Sentença sem citação de herdeiro necessário é juridicamente inexistente
O STJ entendeu que, surgindo provável herdeiro após a homologação do acordo de partilha, o juízo do inventário deve reconhecer o vício grave da falta de citação de litisconsorte necessário, mesmo antes da expedição do formal de partilha. A sentença proferida sem essa citação é juridicamente inexistente: não transita em julgado nem forma coisa julgada material.
Essa inexistência pode ser declarada em ação autônoma (a chamada querela nullitatis insanabilis) ou no próprio processo, inclusive na fase de cumprimento de sentença, especialmente quando a questão já passou pelo contraditório e dispensa dilação probatória. Pelos limites subjetivos da coisa julgada, o formal de partilha não alcança o terceiro que não foi citado.

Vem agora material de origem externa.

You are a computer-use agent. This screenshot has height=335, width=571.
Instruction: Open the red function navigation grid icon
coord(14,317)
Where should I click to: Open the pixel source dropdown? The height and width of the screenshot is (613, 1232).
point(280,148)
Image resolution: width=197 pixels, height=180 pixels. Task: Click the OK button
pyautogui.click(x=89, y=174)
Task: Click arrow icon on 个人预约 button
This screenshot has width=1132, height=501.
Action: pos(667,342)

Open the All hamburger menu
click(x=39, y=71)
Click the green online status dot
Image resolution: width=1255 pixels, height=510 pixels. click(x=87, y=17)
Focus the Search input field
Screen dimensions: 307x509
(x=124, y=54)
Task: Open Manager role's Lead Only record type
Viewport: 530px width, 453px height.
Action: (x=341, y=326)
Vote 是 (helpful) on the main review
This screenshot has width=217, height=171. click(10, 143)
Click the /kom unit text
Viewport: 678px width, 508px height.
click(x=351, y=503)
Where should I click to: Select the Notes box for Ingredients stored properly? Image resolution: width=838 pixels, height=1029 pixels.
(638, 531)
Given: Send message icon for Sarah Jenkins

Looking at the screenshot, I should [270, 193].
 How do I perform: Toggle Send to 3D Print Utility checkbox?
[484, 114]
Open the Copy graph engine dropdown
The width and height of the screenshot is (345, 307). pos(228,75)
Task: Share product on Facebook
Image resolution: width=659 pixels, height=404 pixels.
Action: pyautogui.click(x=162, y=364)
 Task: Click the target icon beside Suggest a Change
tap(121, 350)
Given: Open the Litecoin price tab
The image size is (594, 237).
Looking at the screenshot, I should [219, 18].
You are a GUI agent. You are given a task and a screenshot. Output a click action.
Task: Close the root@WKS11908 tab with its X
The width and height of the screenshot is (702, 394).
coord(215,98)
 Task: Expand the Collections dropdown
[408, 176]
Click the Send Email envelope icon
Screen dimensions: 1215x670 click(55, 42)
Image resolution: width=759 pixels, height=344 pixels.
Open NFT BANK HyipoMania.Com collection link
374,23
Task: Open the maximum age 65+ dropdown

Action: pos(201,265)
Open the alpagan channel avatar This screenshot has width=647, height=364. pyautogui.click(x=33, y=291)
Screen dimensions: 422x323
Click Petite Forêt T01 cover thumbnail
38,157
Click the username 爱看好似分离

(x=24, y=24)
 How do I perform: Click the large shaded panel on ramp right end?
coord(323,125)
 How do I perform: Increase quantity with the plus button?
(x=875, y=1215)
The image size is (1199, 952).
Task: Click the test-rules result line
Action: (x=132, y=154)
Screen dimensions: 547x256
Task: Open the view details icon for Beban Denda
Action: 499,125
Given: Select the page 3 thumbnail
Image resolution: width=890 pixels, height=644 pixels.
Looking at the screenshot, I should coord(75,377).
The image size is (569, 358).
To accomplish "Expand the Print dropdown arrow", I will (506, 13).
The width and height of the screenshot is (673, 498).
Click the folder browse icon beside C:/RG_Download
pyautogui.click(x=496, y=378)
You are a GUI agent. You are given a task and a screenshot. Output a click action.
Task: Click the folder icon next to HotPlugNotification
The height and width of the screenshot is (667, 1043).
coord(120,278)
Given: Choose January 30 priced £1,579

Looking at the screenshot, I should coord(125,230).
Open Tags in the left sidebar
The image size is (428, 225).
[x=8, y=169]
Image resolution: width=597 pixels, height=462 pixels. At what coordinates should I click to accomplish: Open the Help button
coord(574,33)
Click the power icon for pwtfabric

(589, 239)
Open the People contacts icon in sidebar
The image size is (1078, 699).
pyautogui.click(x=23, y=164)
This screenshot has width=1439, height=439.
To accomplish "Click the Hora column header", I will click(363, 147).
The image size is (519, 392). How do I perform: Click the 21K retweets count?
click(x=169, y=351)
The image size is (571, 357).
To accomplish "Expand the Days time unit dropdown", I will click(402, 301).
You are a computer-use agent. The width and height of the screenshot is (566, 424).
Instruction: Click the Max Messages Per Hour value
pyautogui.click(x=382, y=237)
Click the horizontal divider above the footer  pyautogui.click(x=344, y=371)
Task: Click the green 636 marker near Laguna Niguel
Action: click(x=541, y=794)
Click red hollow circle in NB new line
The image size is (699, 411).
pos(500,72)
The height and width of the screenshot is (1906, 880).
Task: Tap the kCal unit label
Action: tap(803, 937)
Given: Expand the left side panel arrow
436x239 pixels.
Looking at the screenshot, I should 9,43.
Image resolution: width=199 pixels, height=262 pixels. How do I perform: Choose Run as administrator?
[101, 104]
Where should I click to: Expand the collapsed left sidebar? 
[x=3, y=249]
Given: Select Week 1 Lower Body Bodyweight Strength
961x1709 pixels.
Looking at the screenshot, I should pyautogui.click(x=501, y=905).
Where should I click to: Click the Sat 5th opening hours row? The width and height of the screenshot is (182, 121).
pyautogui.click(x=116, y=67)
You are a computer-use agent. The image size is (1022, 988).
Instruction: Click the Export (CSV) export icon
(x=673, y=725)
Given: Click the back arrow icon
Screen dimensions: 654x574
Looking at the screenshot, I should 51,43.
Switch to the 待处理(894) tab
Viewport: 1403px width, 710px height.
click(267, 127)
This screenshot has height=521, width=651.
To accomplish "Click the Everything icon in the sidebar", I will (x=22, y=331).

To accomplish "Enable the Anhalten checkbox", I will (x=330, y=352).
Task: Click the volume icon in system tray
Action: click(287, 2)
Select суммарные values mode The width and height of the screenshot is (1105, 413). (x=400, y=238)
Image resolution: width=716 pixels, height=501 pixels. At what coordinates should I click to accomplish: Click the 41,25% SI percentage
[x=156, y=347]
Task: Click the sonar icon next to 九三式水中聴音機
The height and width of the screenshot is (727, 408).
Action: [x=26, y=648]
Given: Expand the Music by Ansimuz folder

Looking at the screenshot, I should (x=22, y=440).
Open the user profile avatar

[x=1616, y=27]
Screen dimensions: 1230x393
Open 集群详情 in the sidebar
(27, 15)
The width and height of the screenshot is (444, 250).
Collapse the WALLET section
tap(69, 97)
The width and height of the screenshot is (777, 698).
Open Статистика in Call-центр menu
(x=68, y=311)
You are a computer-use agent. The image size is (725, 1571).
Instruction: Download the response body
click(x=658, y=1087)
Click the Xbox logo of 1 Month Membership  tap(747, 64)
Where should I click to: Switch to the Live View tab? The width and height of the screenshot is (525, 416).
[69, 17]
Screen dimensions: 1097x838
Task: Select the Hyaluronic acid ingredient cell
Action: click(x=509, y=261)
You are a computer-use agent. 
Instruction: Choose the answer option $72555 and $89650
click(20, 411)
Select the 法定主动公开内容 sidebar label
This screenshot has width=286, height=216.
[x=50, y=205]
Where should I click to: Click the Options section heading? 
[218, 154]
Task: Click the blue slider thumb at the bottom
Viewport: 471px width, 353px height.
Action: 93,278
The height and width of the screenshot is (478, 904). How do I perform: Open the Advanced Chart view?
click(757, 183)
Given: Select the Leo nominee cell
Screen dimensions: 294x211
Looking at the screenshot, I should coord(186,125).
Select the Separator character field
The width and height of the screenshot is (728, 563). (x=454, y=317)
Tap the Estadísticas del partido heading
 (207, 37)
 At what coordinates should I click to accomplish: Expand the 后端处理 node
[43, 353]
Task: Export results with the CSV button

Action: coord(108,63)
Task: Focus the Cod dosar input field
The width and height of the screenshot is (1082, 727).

A aplicação do Tema 809 do STF
O Tema 809 declarou inconstitucional o art. 1.790 do Código Civil, determinando que casamento e união estável sigam o mesmo regime sucessório, o do art. 1.829 do Código Civil. Como a sentença de partilha era inexistente, não havia coisa julgada capaz de barrar a incidência da tese, que deve ser aplicada ao caso.
Na prática, o companheiro ou herdeiro reconhecido depois da partilha pode se beneficiar da igualdade sucessória, desde que demonstrada a ausência de citação. Cada situação é examinada pelos tribunais conforme suas circunstâncias concretas.